Most white people, unless they are Jewish, don’t have to deal with a hostile world that rarely provides openings or opportunities, and from whom “permission” has to be granted to do almost anything. That is part of what is called “privilege.” We may fight amongst ourselves, and certainly are competitive, but we don’t live under the shadow of a larger and more powerful “them” who are constantly watching and judging us.
So as a gay man, who is white, I am grateful to all of my friends who aren’t white, who have taught me how to live with oppression, and learn to love myself in spite of that oppression.
Lena was an early mentor, smart, beautiful, talented, spirited, and a great sense of humor. She remained gracious in her persistence to make a life and a career, in spite of all the road blocks that were thrown at her. From that, I gained great inspiration to remain in my profession, in spite of all the set backs and struggles and disappearance of funding by subsequent Republicans who were more dedicated to making war than making peace.
Now that I’m 60, her rendition of “Yesterday When I Was Young” cuts deep into my memories. 80% of the friends I had in my youth have all passed on, mostly during the plague years when there were no treatments for HIV and infection was an automatic death sentence.
And the soundtrack for all of this was Lena’s “The Lady and Her Music”, offering ongoing insights into daily life, with music and stories. Her song “If You Believe” from “The Wiz” continues to remind me of the importance of hope and self esteem.
“If you believe, and within your heart you know,
that no one can change the path that you must go.
Believe what you feel, and know you’re right because,
the time will come around when you’ll say, it’s yours.”
Lena spent most of her life in New York (she was from Brooklyn).
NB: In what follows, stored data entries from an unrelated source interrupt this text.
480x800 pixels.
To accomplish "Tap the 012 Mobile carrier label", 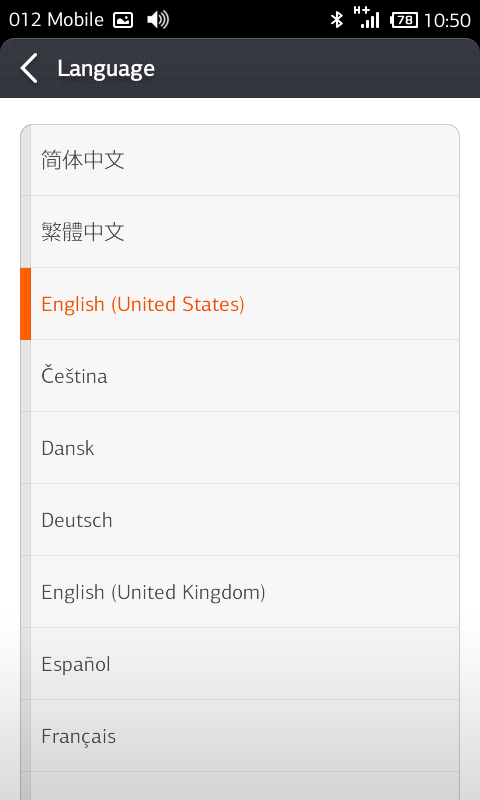I will (56, 20).
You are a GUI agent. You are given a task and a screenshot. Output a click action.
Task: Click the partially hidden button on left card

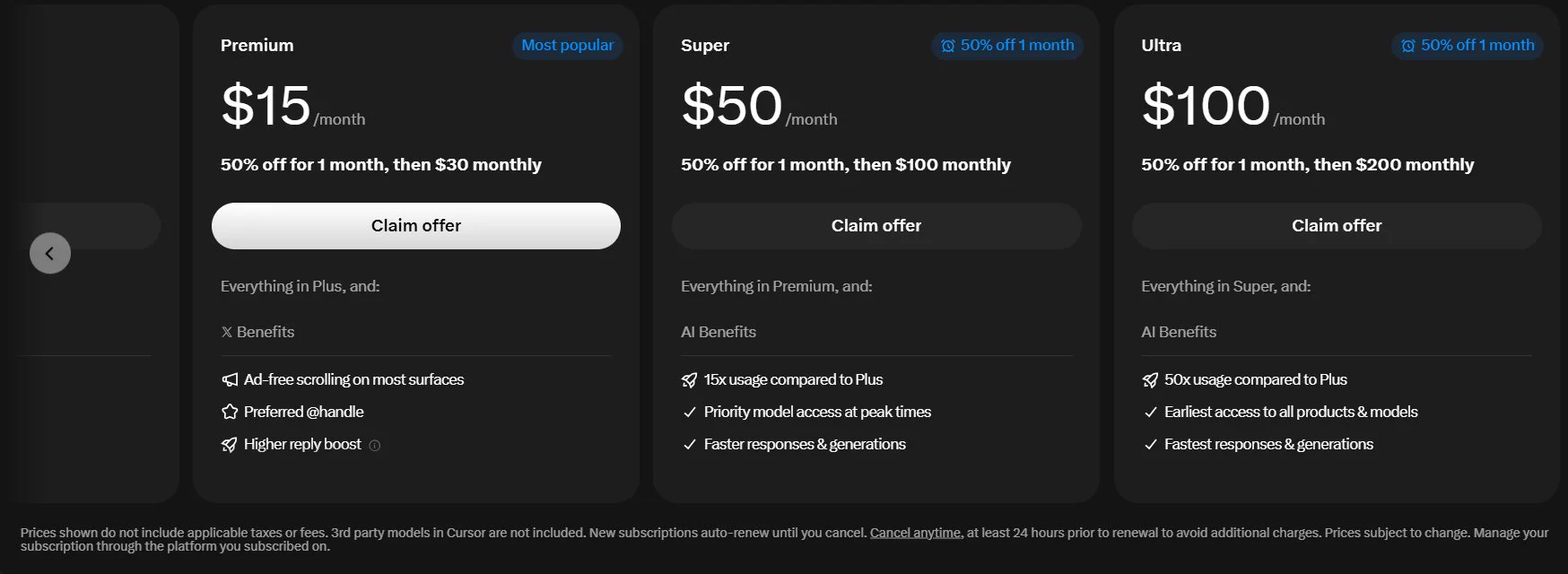[x=90, y=226]
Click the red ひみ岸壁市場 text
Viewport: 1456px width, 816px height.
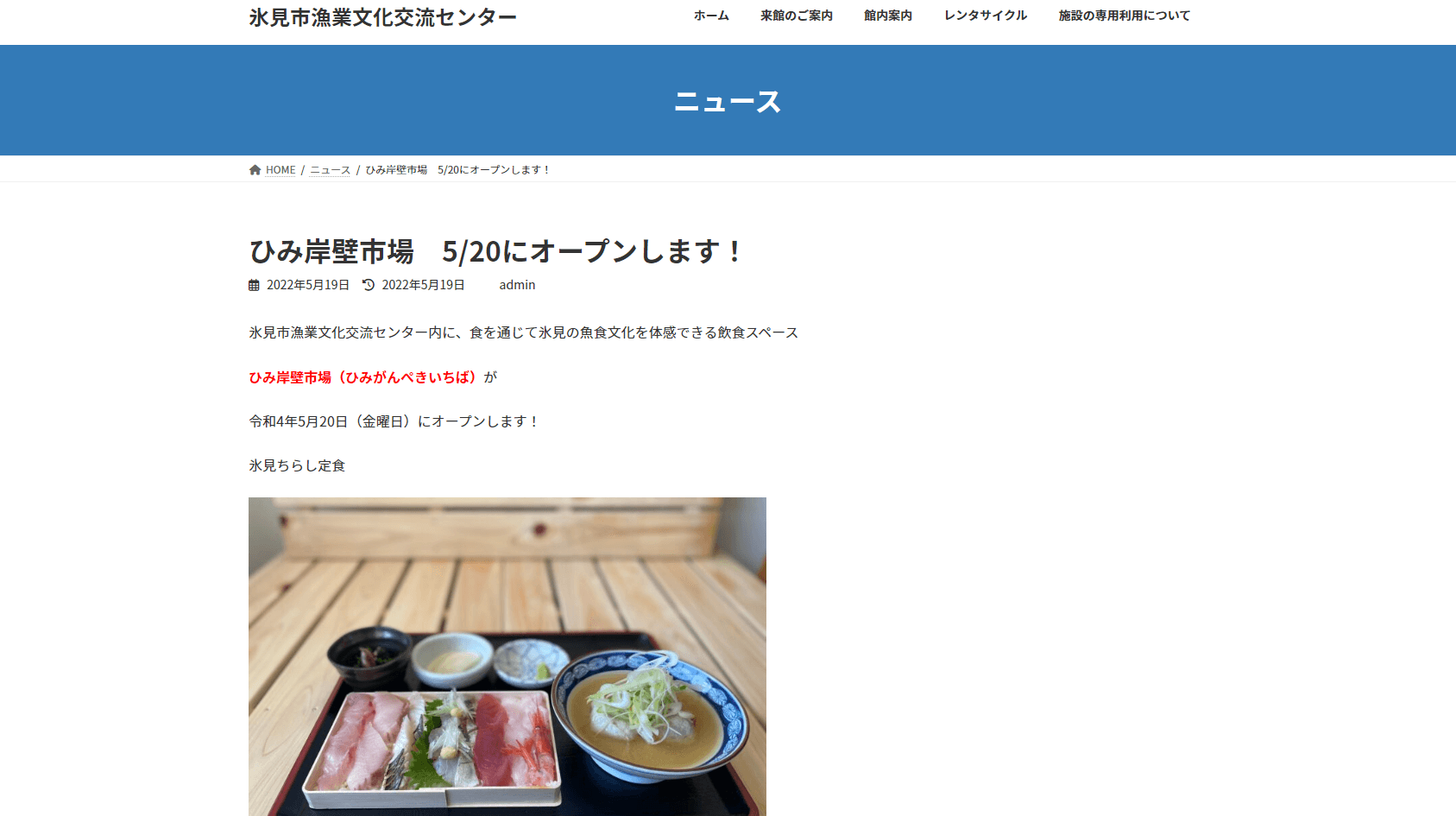coord(364,377)
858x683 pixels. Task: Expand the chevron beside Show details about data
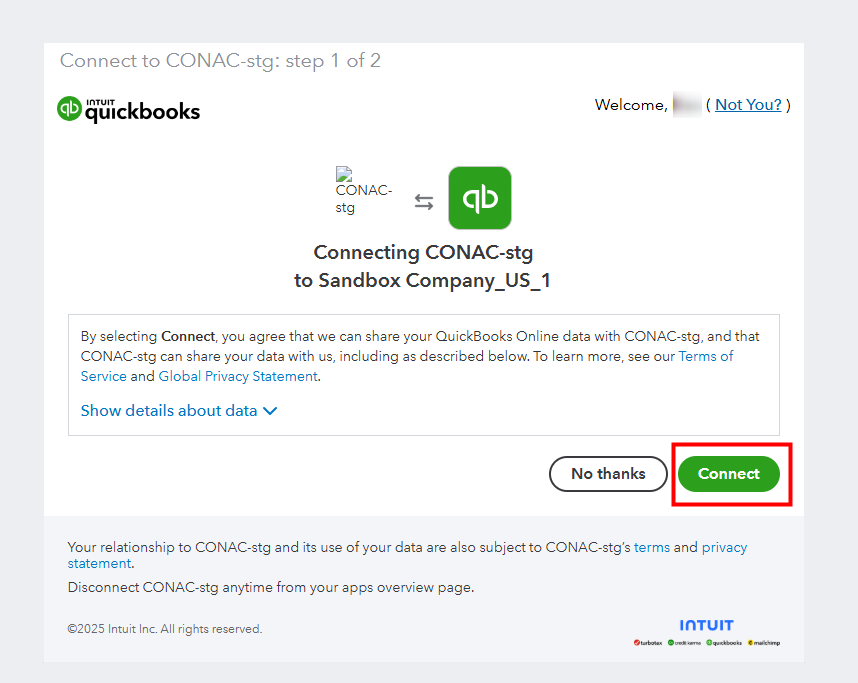coord(269,411)
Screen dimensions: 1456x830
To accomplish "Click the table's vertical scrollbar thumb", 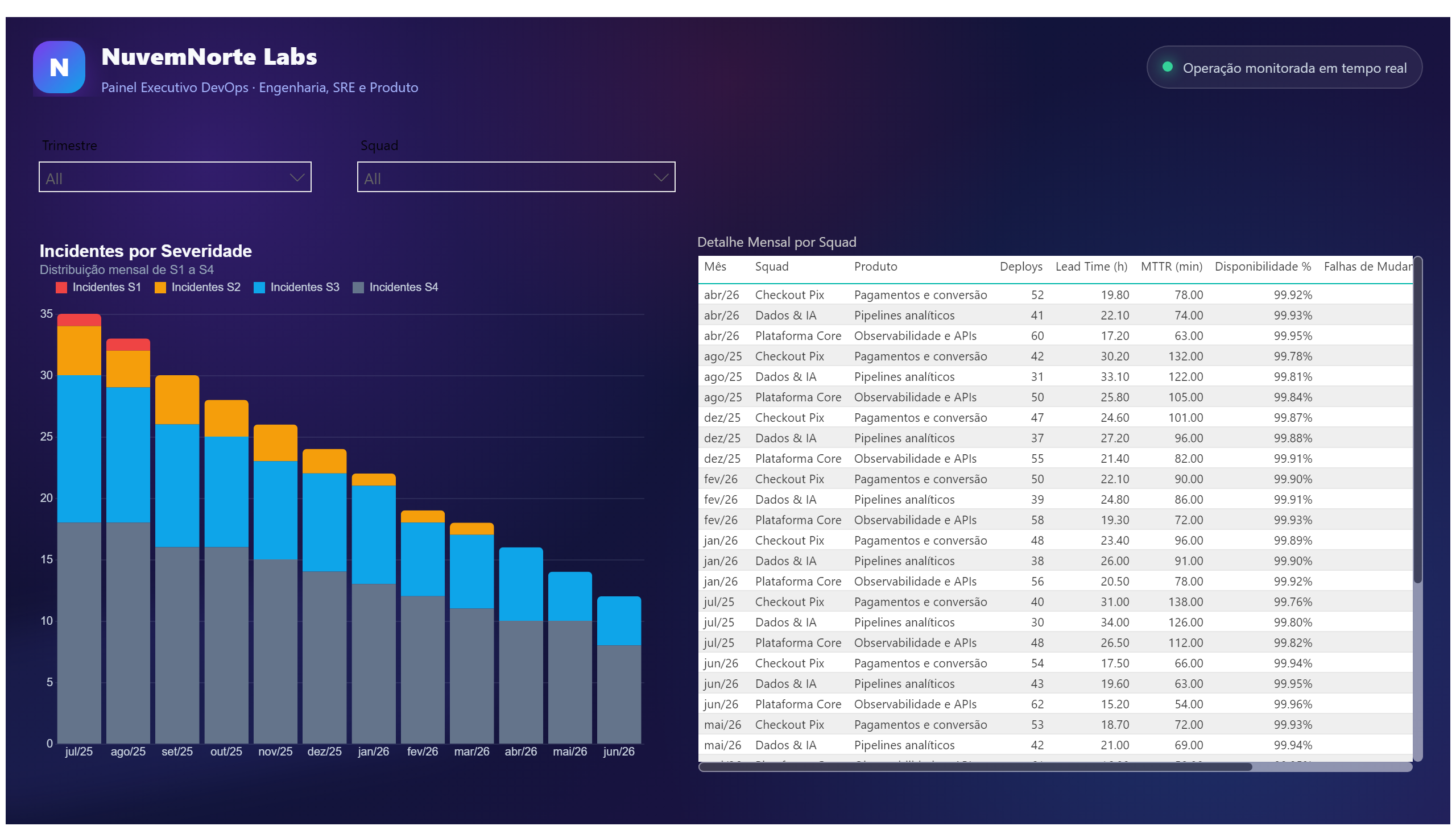I will click(x=1417, y=421).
The New York Times has done a great story on her life and passing. Here is a link to the story, which is a great read:
http://www.nytimes.com/2010/05/10/arts/music/10horne.html?emc=eta1
Broadway musical “Jamaica”, 1957 - 1959 (she was 40)
1981, Grammy award for “The Lady and Her Music” (she was 64)
1982, Nicole and Ed at the wedding of Michael and Mary Gray-Reeves. (she was 7, I was 32)
Mary Gray-Reeves is now the Bishop of the Episcopal Diocese of El Camino Real (central CA coast)
Nicole in 2004 with husband Jorge Ramirez, their kids, and my mother Edna (who was 90)
(2005) Jesse Tanner (red), Baljean & Naomi Smith (Naomi in floral print), Verna with grandson Jeremy in foreground.
Naomi and Baljean taught at Miami Northwestern Sr. High for 30 years. Jessie and her late husband owned a funeral home and he was an AME minister.
Verna was the first Black teacher at Miami Beach Sr. High and taught biology for 30 years.
(2005) Verna’s daughter LaTaryn, a former Miami Dolphins cheerleader and Miami Heat dancer, currently a realtor, her husband Greg Gay (city of Miami Planning Department) and their second child, Braydon.